Task goal: If a line of the records contains the word "left", list it.

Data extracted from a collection

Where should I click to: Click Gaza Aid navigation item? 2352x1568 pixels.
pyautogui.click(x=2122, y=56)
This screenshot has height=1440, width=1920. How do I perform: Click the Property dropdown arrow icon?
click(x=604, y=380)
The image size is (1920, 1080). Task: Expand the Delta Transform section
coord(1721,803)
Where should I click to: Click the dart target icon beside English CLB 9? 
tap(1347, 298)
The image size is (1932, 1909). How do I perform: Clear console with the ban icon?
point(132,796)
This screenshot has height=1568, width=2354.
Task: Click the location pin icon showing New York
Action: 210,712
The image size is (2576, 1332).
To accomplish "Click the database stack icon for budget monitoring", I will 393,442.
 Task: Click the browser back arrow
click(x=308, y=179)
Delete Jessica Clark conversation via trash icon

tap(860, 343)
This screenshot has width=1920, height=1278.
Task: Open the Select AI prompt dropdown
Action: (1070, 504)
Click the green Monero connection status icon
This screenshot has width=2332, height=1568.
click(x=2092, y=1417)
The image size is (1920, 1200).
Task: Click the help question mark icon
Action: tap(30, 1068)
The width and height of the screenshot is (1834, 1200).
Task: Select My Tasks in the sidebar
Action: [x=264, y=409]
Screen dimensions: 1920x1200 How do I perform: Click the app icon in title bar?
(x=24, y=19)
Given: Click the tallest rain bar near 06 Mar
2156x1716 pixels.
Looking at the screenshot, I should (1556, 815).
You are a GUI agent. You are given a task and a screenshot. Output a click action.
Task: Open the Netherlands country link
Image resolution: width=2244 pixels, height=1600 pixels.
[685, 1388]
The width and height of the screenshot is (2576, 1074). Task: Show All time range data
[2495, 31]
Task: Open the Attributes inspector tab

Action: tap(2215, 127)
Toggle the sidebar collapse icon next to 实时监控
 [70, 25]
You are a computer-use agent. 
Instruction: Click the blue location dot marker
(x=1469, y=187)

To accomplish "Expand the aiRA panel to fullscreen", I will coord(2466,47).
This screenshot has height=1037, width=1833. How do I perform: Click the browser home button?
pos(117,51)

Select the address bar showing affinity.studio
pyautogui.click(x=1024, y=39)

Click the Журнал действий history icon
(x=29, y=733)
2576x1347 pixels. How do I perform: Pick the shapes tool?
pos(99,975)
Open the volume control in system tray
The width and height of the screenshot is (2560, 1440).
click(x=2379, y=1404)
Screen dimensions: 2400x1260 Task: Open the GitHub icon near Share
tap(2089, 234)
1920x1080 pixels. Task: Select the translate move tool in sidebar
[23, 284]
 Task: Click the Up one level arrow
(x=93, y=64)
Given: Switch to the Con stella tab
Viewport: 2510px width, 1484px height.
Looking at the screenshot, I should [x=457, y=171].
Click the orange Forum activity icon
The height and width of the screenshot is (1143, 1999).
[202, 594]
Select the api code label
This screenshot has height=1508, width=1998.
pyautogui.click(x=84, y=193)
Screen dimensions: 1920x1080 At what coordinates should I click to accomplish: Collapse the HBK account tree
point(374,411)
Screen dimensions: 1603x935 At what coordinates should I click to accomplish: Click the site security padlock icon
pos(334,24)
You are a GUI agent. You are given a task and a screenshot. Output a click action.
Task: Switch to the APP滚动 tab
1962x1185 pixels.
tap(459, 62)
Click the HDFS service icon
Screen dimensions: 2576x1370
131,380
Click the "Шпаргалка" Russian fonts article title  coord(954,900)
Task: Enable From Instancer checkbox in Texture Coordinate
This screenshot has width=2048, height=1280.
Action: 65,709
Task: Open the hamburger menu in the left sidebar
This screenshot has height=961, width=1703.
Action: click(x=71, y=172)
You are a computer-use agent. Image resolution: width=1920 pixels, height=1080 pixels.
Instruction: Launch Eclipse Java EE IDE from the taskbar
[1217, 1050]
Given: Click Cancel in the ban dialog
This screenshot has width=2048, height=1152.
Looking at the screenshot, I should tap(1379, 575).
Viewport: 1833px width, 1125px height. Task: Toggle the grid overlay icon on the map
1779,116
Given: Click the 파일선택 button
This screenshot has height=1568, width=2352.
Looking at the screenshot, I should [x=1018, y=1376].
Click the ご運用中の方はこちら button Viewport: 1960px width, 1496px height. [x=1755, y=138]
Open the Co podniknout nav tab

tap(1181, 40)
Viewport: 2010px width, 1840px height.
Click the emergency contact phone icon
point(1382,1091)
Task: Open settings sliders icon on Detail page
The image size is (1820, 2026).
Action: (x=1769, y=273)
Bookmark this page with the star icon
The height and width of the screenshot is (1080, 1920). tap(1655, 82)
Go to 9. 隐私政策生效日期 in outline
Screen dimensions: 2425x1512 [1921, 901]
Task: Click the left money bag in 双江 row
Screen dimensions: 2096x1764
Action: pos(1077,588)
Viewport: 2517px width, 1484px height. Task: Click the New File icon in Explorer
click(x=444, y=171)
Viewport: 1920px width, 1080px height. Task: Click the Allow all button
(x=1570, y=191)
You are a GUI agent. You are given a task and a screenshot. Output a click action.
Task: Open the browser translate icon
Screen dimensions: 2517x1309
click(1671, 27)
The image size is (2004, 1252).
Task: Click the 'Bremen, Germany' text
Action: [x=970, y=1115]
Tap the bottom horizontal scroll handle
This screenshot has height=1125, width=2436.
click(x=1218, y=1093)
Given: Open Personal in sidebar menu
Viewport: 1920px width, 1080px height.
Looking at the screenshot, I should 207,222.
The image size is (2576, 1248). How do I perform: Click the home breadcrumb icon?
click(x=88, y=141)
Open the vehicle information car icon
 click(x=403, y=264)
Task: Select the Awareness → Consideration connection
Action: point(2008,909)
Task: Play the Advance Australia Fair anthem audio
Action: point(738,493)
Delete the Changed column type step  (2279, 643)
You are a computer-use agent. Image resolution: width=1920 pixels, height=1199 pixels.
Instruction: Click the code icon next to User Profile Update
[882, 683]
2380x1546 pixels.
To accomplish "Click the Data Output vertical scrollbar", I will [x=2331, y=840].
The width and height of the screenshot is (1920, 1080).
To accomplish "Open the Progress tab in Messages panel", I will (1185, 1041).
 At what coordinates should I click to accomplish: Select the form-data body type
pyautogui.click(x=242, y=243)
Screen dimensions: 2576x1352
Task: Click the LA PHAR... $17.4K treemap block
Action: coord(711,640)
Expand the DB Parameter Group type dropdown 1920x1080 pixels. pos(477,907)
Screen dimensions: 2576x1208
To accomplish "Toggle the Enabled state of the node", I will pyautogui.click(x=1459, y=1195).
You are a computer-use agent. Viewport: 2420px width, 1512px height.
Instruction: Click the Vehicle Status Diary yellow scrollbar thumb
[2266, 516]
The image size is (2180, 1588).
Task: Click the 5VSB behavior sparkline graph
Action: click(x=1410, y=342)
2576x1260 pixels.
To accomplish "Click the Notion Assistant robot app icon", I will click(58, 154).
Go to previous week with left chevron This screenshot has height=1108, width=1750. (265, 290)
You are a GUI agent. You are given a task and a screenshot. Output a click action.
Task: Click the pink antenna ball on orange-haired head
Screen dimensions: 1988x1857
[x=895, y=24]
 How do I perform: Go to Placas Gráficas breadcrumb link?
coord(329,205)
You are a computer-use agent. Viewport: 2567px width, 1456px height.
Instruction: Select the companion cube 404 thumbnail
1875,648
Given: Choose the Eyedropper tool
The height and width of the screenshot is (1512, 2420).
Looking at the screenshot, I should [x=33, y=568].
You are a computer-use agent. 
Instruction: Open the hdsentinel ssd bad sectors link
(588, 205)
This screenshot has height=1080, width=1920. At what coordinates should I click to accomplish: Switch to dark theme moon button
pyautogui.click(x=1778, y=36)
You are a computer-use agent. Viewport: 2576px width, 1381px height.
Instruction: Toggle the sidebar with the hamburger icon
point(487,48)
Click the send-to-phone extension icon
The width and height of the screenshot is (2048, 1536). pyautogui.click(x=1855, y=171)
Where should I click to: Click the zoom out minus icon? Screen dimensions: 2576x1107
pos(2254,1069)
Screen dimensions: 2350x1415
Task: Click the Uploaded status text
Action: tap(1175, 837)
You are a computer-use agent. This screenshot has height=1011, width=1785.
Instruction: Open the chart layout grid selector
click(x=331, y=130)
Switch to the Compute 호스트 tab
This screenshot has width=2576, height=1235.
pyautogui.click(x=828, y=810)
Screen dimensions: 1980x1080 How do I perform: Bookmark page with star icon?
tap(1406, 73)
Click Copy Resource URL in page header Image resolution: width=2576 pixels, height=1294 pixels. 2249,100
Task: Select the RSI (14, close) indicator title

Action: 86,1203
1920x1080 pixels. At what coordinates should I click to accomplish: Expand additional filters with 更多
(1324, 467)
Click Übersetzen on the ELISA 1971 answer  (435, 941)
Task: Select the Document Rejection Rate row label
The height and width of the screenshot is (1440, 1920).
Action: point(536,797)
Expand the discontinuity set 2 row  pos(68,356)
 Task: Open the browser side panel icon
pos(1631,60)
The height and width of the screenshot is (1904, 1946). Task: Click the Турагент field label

Output below:
Task: Open the hamburger menu in the left sidebar
Task: Click the left money bag in 双江 row
Go to previous week with left chevron This screenshot has height=1108, width=1750. (265, 290)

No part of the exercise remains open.